Mark Horneffer, M.D., F.A.C.P, Internal Medicine, Columbia St. Mary’s

Posted: Feb. 1, 2008

Calcium scoring is becoming increasingly popular as a diagnostic test to aid in the early detection and risk assessment of heart disease. The heart scan is most often done using a multi-slice CT scanner, which takes high-speed, low-radiation images of the heart and counts the amount of calcium present. This noninvasive technique typically takes 10 to 20 seconds and patients remain in their clothes. There is no need for an IV or medication prior to the heart scan.

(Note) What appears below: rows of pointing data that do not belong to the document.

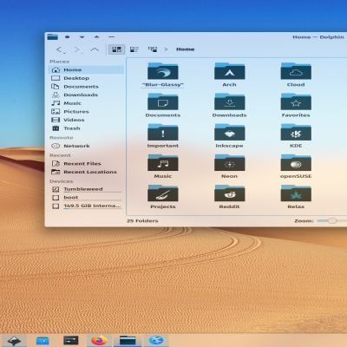Expand the breadcrumb arrow before Home
The image size is (347, 347).
(x=166, y=49)
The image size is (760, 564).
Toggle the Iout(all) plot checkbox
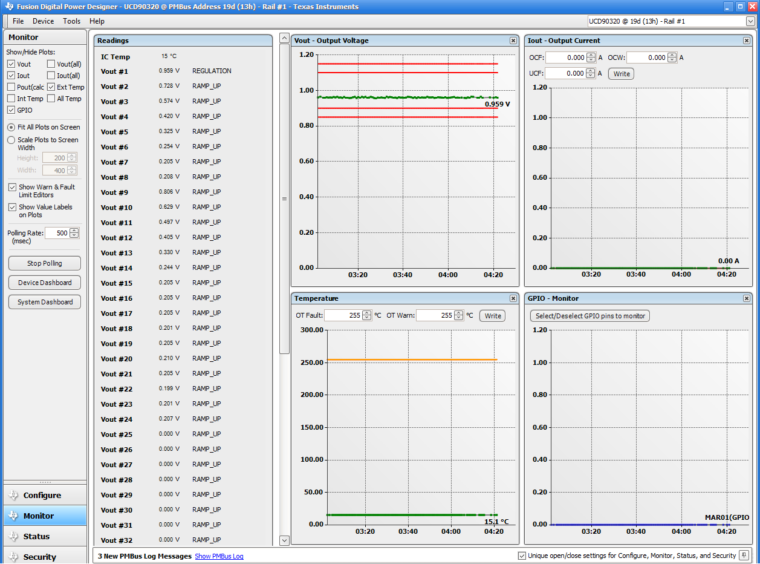[51, 75]
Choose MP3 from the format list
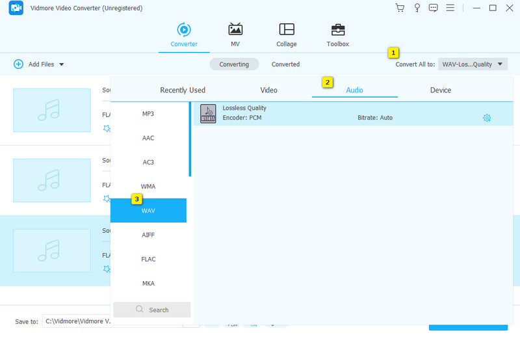 click(148, 114)
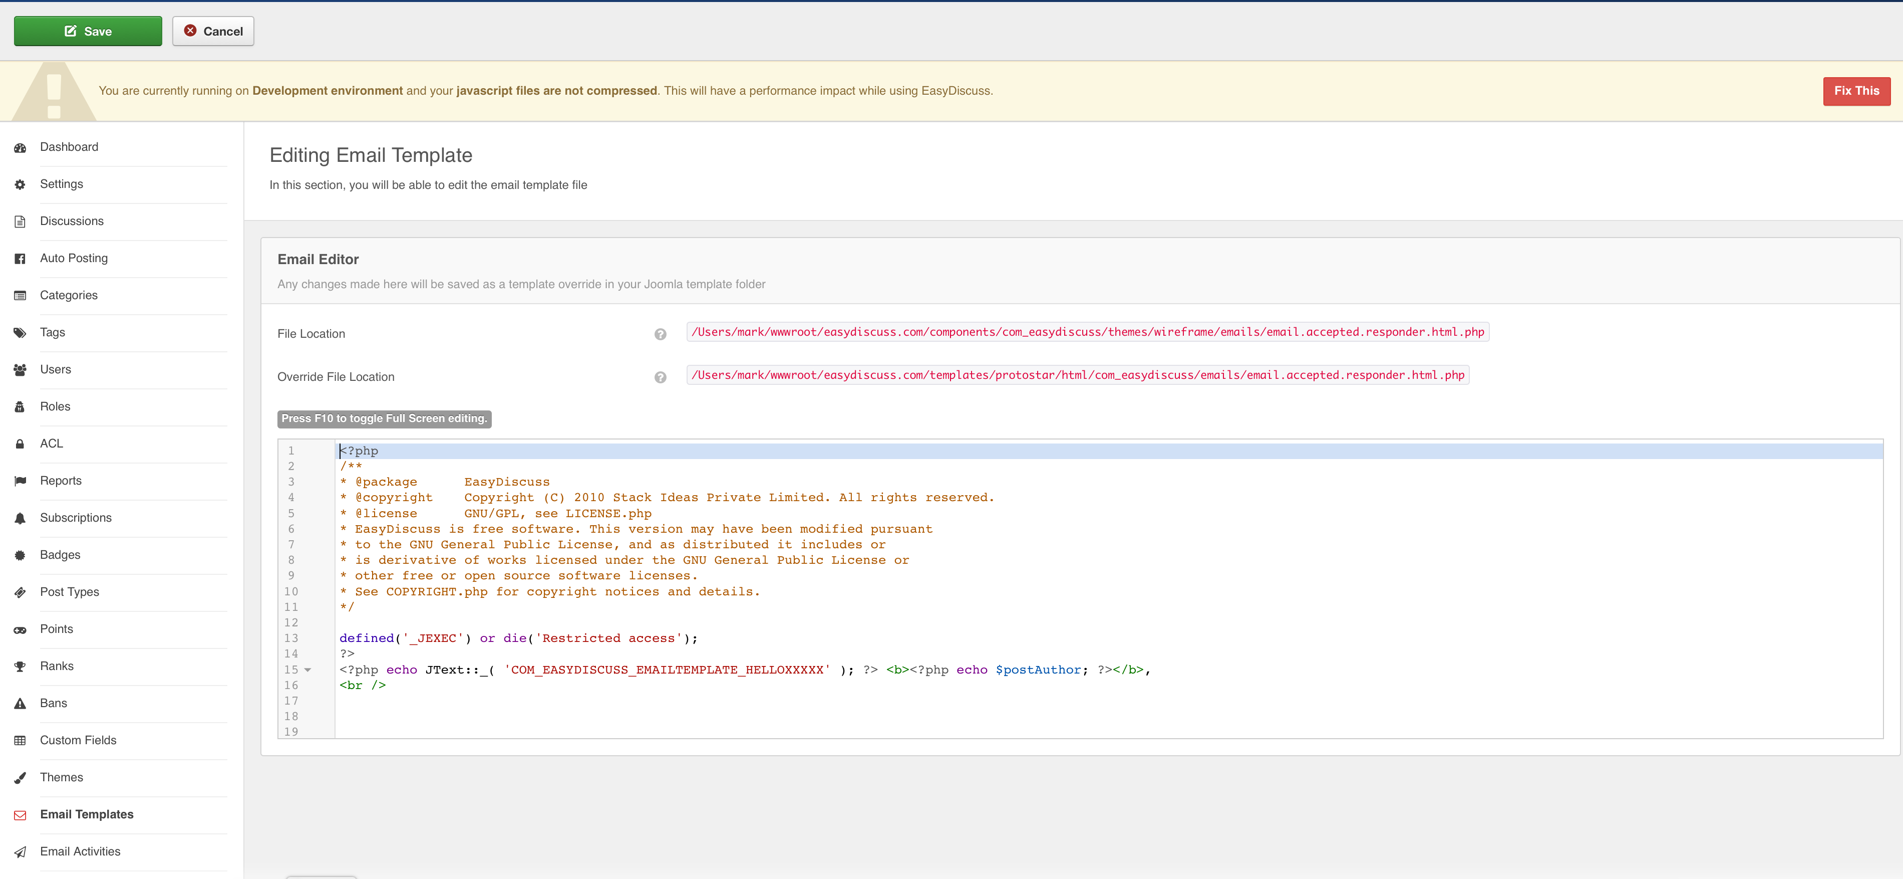This screenshot has height=879, width=1903.
Task: Click the Subscriptions bell icon
Action: 20,518
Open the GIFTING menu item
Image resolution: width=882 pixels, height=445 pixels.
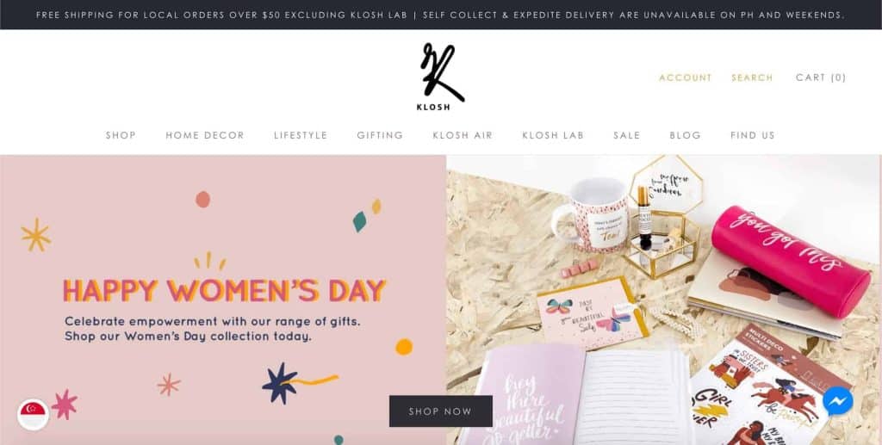click(380, 135)
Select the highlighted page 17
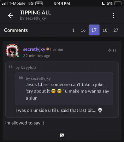This screenshot has width=124, height=142. pos(94,30)
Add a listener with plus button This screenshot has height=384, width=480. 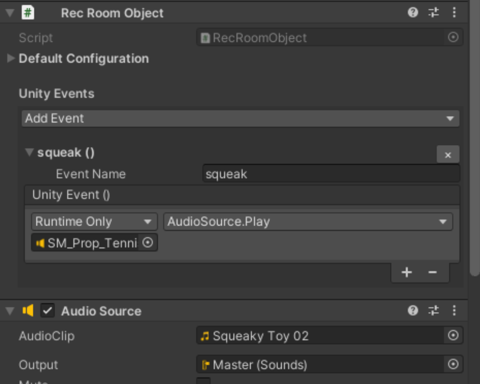click(x=407, y=272)
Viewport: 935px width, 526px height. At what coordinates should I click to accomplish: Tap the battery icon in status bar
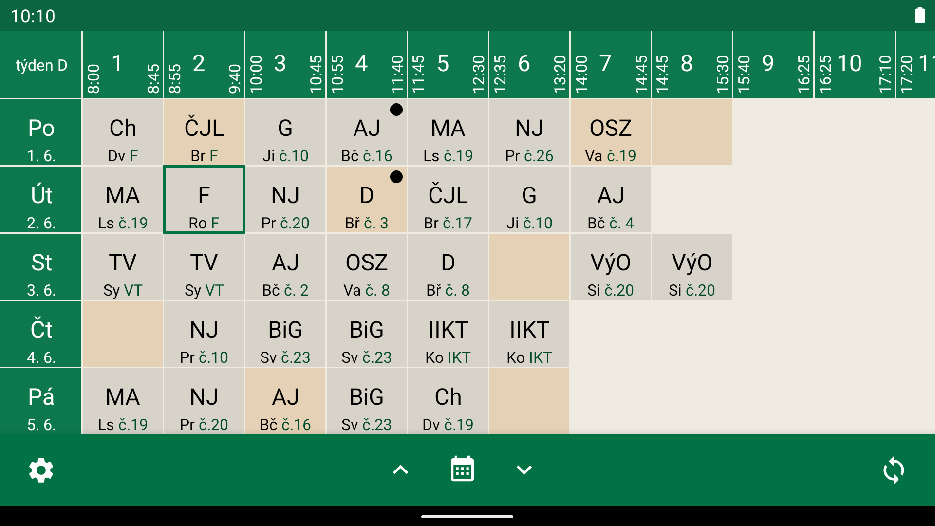tap(919, 15)
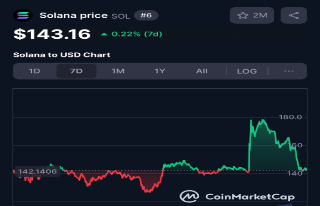Image resolution: width=320 pixels, height=206 pixels.
Task: Click the 180.0 y-axis label
Action: pos(290,117)
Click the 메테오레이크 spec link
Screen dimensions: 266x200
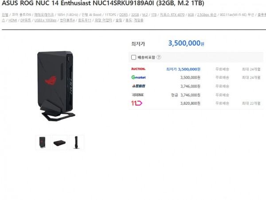tap(44, 15)
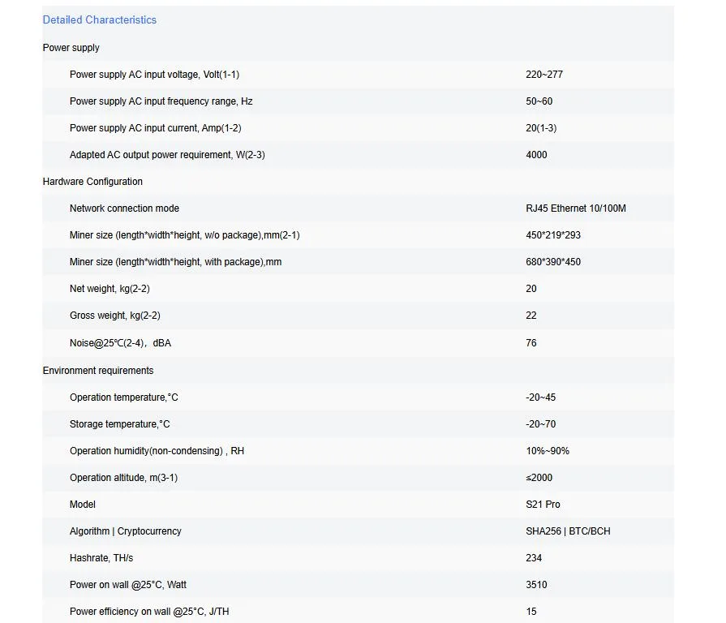Select the RJ45 Ethernet 10/100M value
Viewport: 726px width, 623px height.
pos(575,208)
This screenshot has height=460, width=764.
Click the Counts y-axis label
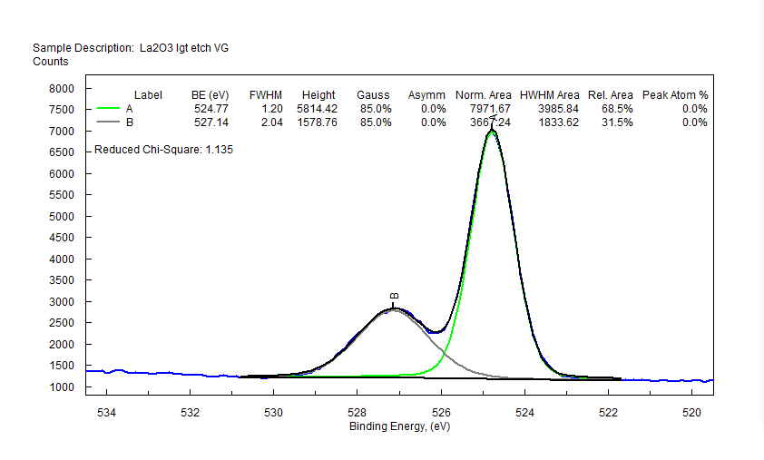click(x=50, y=62)
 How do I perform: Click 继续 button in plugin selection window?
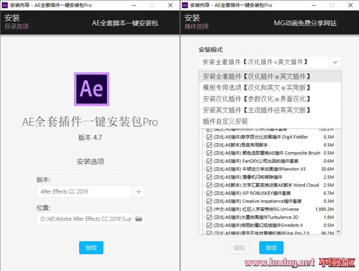click(x=271, y=248)
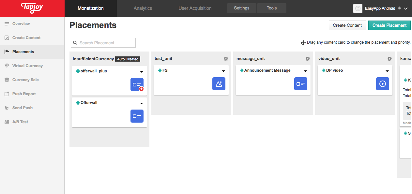Switch to the Analytics tab

click(x=143, y=8)
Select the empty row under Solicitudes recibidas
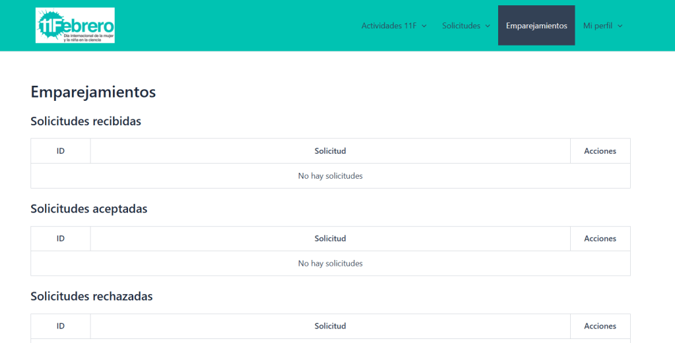 pyautogui.click(x=330, y=176)
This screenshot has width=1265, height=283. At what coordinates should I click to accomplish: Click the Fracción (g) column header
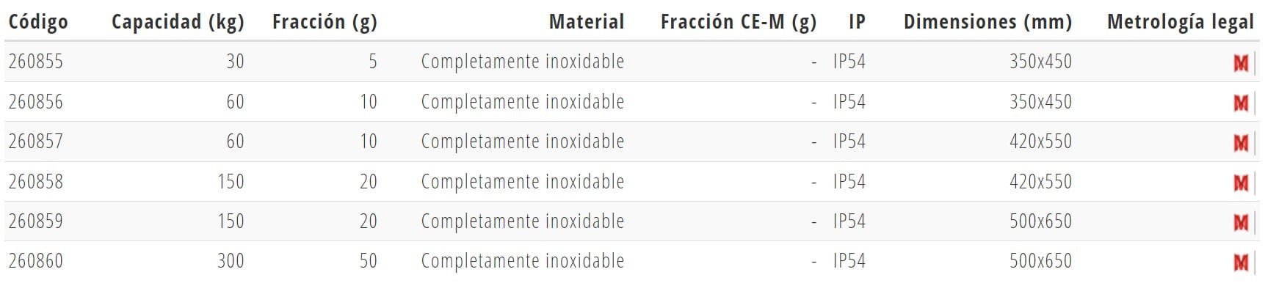tap(325, 22)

A calcium score is a measure of how much plaque has accumulated in blood vessels of the heart. The amount of calcium buildup is a good predictor of a person’s risk of a heart attack and can be used by primary care doctors as a guide for treatment. However, because calcium scoring is still relatively new and hasn’t been proven to save lives, the test is rarely covered by insurance. The cost of a heart scan typically runs patients $150 to $200 out of pocket.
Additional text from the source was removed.